Chris -   So that's hardly a massive amount of money in the bank in terms of this, four atoms in the last twelve years.  But where on the periodic table would we put this, if we were to add the square today, where would we be adding this?

Victoria -   Well it's a metal - it would go underneath Mercury on the periodic table, that's where its square would be.  In actual fact, because it's been around for so long, because we've known about it for so long other teams have done some experiments on it to find that its properties are very similar to that group and it fits quite nicely into that group.

Chris -   Given that it hangs around for such a short space of time, I mean, looking at the half lives of some of the isotopes of element number 112, we're talking less than half a minute, why is this useful?

Victoria -   Well this is about really finding out how atoms work and how matter works.  And in actual fact what Professor Hofmann's team are doing in the longer term is looking for what they've referred to as "the island of stability".  So they think there's a whole new class of elements which have electron shells much further out that are full, that will be able to hang around for much longer, so you're dealing with whole new groups of elements and matter that behaves in a completely different way.

Chris -   And given, as you say, that they think there might be the prospects of getting very big elements, built the same way but way beyond the size of this one, could this therefore be used as something like a stepping stone, so you could build some of this and then very quickly add some more to it to get you into the realms of these very big atoms that might have all these exciting properties?

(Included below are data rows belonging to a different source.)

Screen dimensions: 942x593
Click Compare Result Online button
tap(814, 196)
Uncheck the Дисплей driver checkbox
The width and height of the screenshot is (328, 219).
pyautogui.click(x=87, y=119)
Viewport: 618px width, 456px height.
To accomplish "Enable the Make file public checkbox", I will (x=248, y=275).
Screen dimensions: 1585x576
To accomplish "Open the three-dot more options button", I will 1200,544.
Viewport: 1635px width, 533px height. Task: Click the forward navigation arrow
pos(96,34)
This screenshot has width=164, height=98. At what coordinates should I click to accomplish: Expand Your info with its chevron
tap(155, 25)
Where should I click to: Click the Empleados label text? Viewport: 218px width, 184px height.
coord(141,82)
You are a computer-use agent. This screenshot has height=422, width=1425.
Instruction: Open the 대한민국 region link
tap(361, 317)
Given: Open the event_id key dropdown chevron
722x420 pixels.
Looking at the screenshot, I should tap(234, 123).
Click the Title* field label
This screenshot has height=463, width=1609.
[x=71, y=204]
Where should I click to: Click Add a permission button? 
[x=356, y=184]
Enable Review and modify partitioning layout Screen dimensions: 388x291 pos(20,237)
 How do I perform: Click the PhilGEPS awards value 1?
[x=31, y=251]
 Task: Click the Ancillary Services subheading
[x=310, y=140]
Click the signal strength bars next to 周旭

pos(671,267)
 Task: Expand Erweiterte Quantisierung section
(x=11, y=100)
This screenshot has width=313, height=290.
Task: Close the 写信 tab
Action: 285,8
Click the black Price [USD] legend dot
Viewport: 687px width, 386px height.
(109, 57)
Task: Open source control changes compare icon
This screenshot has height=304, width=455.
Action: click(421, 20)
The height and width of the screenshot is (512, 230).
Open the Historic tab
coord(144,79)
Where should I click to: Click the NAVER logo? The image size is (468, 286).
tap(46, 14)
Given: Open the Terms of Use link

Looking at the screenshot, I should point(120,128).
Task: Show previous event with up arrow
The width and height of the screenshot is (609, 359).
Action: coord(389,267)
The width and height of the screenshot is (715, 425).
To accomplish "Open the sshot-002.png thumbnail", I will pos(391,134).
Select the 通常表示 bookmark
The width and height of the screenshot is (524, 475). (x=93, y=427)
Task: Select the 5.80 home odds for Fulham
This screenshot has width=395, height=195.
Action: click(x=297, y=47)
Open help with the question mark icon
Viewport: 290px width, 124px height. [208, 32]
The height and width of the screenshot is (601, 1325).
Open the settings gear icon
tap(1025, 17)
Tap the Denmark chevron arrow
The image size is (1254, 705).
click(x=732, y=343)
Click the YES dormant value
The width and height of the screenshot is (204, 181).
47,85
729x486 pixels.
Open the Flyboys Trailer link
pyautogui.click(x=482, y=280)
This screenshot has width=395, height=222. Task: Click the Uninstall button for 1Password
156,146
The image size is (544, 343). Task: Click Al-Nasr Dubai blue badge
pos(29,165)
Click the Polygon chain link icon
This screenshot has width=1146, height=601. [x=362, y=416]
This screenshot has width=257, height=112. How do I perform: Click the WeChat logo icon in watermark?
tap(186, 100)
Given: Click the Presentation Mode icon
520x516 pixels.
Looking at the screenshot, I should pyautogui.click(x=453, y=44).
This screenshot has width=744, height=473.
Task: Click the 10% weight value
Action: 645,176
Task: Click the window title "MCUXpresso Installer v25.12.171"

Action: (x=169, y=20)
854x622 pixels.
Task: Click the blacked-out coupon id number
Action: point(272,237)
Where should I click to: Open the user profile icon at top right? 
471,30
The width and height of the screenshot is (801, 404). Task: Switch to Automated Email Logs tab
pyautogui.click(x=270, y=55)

Victoria -   That's right, because if, as we're seeing, atoms behave and are built in the way that we would expect, and these fusion reactions are working in the way that we expect, then we can incrementally build these experiments to carry out new fusion reactions and build atoms in exactly the same way, we just need bigger particle accelerators, better equipment and we can get there in the end, it's all just stepping stones as we say.

Chris -   Thank you very much Victoria.  That's Victoria Gill, explaining how the International Union of Pure and Applied Chemistry, also known as IUPAC for short, have confirmed the existence of a new element this week - was actually developed in the 1990's of course, but had to be proved to exist.  They've given it the exciting name of Ununbium temporarily; that's un, un and bi in Latin.  But, I'm told the IUPAC, they're going to be considering a new name for it, its official name in the next few weeks.  They will listen to what the general public think too.  So, if you got a name, you think that this element should have a certain name, tell us what you think and also, tell IUPAC as well.